**EXERCISE DETAILS:** In the mailing-list reply about automatically creating a machinefile, what walltime does the PBS part of the example script request?

Re: [OMPI users] automatically creating a machinefile

2012-07-04 Thread Dominik Goeddeke
no idea of Rocks, but with PBS and SLURM, I always do this directly in 
the job submission script. Below is an example of an admittedly 
spaghetti-code script that does this -- assuming proper (un)commenting 
--  for PBS and SLURM and OpenMPI and MPICH2, for one particular machine 
that I have been toying around with lately ...


Dominik

#!/bin/bash

 PBS
#PBS -N feast
#PBS -l nodes=25:ppn=2
#PBS -q batch
#PBS -l walltime=2:00:00
#job should not rerun if it fails
#PBS -r n

### SLURM
# @ job_name = feaststrong1
# @ initialdir = .

**RECORD EXCERPTS:**
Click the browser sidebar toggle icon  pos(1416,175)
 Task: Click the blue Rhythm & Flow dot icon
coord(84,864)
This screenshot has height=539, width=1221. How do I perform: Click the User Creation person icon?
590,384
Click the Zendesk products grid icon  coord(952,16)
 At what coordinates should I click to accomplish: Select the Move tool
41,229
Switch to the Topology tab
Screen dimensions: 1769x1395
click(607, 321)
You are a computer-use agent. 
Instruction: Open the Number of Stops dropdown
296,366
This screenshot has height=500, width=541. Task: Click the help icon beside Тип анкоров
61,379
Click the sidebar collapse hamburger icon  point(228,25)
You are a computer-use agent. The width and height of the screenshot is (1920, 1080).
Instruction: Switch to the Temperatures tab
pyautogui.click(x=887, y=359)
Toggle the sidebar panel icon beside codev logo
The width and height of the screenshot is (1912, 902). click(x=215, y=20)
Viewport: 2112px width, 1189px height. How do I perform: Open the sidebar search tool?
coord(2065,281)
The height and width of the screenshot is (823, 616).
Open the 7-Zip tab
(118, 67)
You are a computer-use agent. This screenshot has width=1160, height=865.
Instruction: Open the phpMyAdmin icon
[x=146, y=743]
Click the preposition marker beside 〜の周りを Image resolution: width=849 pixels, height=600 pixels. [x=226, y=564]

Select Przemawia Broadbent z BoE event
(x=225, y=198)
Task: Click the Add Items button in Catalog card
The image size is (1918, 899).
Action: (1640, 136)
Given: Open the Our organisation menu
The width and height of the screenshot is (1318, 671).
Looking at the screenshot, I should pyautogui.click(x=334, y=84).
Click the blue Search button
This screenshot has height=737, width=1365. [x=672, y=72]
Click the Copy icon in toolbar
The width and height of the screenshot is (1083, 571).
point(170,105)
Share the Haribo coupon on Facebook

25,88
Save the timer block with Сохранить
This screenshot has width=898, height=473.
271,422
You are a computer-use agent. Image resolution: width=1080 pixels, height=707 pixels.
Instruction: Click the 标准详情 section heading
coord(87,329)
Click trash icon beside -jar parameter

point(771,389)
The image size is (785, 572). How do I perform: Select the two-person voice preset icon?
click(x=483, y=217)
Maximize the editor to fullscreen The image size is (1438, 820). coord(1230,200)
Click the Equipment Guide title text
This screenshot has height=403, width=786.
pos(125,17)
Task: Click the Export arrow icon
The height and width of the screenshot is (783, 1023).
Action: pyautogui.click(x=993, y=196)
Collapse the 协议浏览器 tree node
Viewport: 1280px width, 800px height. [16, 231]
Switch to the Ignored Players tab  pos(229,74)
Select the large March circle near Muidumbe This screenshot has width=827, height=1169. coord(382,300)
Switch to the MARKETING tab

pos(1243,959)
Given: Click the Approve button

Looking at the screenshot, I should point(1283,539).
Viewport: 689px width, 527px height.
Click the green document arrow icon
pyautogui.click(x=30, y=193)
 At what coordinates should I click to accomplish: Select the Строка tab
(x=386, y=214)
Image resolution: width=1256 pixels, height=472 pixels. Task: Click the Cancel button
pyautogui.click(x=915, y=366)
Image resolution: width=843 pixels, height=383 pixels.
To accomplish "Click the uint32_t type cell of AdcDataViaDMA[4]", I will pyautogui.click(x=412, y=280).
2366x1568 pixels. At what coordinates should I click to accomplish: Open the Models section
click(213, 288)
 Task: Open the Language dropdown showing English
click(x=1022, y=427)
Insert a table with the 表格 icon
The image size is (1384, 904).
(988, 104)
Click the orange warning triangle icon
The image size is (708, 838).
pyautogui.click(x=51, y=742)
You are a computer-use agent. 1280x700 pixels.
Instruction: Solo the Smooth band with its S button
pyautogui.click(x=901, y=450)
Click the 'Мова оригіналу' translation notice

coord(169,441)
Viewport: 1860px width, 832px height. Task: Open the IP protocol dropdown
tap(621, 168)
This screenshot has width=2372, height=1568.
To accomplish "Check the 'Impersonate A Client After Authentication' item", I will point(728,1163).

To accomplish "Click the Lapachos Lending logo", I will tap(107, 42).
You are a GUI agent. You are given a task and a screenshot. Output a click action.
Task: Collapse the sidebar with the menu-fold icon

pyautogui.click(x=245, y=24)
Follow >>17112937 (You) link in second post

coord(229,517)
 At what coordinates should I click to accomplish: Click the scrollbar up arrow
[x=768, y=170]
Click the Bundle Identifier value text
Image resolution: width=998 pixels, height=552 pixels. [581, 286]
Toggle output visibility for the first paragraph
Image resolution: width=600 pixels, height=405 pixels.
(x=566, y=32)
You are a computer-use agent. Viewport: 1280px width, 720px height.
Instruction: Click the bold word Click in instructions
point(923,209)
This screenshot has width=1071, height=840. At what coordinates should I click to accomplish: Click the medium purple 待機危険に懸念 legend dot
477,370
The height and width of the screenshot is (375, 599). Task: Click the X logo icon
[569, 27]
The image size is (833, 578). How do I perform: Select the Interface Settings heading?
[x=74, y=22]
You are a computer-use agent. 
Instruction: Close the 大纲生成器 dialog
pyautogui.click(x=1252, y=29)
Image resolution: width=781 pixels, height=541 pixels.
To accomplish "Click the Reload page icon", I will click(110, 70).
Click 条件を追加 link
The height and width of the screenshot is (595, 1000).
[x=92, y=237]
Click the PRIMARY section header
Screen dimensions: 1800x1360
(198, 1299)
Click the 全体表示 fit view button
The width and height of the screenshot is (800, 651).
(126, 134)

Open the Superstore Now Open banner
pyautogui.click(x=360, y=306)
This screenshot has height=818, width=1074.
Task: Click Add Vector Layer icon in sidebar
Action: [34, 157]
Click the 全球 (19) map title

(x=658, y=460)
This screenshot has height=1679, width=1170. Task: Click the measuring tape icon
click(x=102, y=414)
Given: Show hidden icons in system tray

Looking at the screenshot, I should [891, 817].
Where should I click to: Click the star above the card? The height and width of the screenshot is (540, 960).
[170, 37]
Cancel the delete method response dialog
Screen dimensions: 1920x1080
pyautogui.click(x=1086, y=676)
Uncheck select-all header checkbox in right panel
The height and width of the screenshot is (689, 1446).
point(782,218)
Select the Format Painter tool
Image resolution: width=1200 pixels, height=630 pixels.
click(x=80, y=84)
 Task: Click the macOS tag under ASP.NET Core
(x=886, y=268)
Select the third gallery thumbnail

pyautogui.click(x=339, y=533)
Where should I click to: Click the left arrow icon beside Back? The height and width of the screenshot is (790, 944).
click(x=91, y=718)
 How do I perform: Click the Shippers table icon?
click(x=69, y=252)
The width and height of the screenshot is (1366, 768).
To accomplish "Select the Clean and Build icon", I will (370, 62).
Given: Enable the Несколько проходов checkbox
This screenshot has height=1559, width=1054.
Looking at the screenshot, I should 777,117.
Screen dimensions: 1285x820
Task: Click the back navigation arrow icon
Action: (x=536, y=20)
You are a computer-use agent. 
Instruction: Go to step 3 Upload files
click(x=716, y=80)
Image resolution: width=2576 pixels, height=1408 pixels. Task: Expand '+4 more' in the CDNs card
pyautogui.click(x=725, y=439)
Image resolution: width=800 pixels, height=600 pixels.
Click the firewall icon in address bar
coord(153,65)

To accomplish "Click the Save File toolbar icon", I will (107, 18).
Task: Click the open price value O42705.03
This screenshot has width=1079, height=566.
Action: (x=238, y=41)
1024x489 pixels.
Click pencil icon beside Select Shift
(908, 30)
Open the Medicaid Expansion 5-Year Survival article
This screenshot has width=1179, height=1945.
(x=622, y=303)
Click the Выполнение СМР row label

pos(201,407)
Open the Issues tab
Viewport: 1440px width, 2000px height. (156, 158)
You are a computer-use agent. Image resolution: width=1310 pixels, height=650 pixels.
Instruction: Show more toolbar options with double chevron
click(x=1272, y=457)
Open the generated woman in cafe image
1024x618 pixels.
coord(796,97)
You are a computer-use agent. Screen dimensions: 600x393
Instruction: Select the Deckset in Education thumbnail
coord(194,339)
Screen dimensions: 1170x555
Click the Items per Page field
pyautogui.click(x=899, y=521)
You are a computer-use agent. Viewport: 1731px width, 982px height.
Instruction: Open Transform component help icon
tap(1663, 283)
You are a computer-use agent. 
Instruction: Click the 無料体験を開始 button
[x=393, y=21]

**WORKED ANSWER:** 2:00:00, or two hours.